The first evidence we have of a soap-like substance is dated around 2800 BC., the first soap makers were Babylonians, Mesopotamians, Egyptians, as well as the ancient Greeks and Romans. All of them made soap by mixing fat, oils and salts. Soap was not made and used for bathing and personal hygiene, but was rather produced for cleaning cooking utensils or goods or was used for medicine purposes.
Personally, I have a love for homemade, natural soap. It is the first thing I get at craft shows and holistic stores. It is the smell, interesting blends and authenticity of every bar that is endearing. Koren and Alana Helbig have a great story of visiting a friend’s grandmother who makes traditional Castile soap. Her recipe is also listed below, which can be expanded upon using fruits, flowers, spices and essential oils.
“We spend our lifetimes living and learning, collecting little pearls of wisdom and knowledge that shape the way we think and act and perceive our world.”
“But sometimes, I think, we forget that the elders in our society have walked these same paths before. They’re like a great beautiful leather-bound book of knowledge just waiting to be cracked open and read. We just have to find the time to honour that wisdom, to seek them out and listen and learn from their stories.”
“A few months back I spent an afternoon with the grandmother of my friend Juan.”
“Grandmother Francisca is 81-years-old, and grew up in Spain during the difficult years of civil war and rule under Spanish dictator Francisco Franco, a time of using and reusing by necessity because often there simply wasn’t enough to go around.”
“Francisca now lives in San Vicente, but she grew up in Castilla-La Mancha, that wide, sparsely-populated and windswept plateau dominating Spain’s interior. The region is famed for its proudly no-nonsense yet endlessly hospitable people, and for the bold wines and vast quantities of high-quality olive oil they produce.”
“Spaniards across this great nation use an astonishing amount of olive oil in their daily lives. They smother their breads and salads in the stuff. They fill heavy bottomed pans half-full with thick, bubbling layers, then fry their famous tortillas or dunk all kinds of vegetables and meats in the piping hot liquid gold.”
“Often, they reuse this frying oil, allowing it to infuse with the flavour of meal’s past, until it takes on a deep golden colour, peppered with the crumbs of this and that.”
“Then, in the old way, this olive oil is recycled some more – into soap.”
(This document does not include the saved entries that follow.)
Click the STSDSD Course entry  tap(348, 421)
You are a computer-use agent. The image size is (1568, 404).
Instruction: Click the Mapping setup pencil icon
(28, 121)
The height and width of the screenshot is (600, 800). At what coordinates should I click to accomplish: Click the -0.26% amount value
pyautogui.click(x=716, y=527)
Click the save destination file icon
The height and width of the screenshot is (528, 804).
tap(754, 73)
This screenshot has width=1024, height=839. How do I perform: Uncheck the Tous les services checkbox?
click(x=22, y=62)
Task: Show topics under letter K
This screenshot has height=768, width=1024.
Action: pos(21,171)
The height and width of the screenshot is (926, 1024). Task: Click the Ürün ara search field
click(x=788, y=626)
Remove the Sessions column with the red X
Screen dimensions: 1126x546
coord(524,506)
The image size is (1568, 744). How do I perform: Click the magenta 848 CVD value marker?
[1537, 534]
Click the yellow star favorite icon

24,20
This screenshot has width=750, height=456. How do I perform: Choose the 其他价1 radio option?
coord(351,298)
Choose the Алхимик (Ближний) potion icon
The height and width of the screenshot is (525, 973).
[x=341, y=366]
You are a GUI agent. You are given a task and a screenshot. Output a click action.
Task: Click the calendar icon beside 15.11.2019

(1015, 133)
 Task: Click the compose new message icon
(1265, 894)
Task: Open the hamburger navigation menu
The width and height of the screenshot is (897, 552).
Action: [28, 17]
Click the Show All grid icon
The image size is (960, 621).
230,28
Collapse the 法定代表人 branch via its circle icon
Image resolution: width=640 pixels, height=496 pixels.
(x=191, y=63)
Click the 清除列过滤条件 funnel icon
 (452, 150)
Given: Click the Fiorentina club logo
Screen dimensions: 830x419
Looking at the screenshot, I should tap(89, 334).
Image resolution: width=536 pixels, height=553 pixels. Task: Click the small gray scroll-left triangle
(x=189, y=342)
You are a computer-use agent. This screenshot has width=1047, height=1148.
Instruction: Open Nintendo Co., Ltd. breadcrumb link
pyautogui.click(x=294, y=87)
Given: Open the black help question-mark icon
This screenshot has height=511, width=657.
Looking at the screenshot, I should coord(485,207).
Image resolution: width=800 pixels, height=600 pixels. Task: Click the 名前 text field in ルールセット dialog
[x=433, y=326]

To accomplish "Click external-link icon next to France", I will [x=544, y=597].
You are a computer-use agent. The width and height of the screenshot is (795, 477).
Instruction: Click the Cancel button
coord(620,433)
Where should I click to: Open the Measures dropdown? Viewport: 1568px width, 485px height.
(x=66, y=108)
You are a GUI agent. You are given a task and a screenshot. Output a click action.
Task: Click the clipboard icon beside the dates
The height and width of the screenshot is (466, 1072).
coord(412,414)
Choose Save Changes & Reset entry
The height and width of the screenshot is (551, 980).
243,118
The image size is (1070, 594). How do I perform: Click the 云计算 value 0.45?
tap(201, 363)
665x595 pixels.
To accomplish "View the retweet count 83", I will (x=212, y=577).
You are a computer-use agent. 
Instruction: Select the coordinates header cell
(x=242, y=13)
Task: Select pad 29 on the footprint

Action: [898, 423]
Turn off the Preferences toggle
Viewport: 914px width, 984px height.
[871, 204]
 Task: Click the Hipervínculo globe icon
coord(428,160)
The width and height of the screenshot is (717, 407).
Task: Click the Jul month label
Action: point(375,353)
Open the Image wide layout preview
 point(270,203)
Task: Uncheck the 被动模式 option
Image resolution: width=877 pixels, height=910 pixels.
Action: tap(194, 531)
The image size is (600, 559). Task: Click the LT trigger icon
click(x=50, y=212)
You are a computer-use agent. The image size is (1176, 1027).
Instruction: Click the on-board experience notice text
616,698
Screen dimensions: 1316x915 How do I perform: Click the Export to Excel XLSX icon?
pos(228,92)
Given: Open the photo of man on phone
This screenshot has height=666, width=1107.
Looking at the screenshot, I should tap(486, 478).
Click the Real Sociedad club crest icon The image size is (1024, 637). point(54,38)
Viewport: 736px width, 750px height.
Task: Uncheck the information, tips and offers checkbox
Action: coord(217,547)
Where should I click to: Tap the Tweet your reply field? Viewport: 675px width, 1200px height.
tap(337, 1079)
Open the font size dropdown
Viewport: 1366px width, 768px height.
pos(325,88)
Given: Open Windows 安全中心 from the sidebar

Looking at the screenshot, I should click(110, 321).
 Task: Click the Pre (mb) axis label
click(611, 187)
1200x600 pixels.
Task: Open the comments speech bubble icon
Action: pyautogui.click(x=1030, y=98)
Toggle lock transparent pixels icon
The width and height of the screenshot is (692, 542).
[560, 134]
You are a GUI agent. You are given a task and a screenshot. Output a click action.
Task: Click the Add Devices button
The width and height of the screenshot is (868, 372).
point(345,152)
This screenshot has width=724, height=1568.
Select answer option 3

“This is actually the traditional basis of Castile soap, that astoundingly all-purpose soap famed around the world as a natural and biodegradable base for everything from homemade hand washes and laundry detergents to green cleaning products. It is one of the oldest soaps known to mankind and is named after the region from which it originates: Francisca’s Castilla-La Mancha.”
“So naturally, I turned to her to learn the traditional recipe. We sat on her front porch for three hours on afternoon, chatting and laughing while gently stirring a giant red tub of soap by hand with a rough branch fossicked from the garden.”
Makes about 60 bars.
5 litres water
5 litres olive oil
1kg lye (caustic soda)
For a smaller batch (makes about 25 bars):
400 millilitres water
2 litres olive oil
220g lye (caustic soda)
If you’re using recycled olive oil, first run it through a sieve to remove any remaining food crumbs.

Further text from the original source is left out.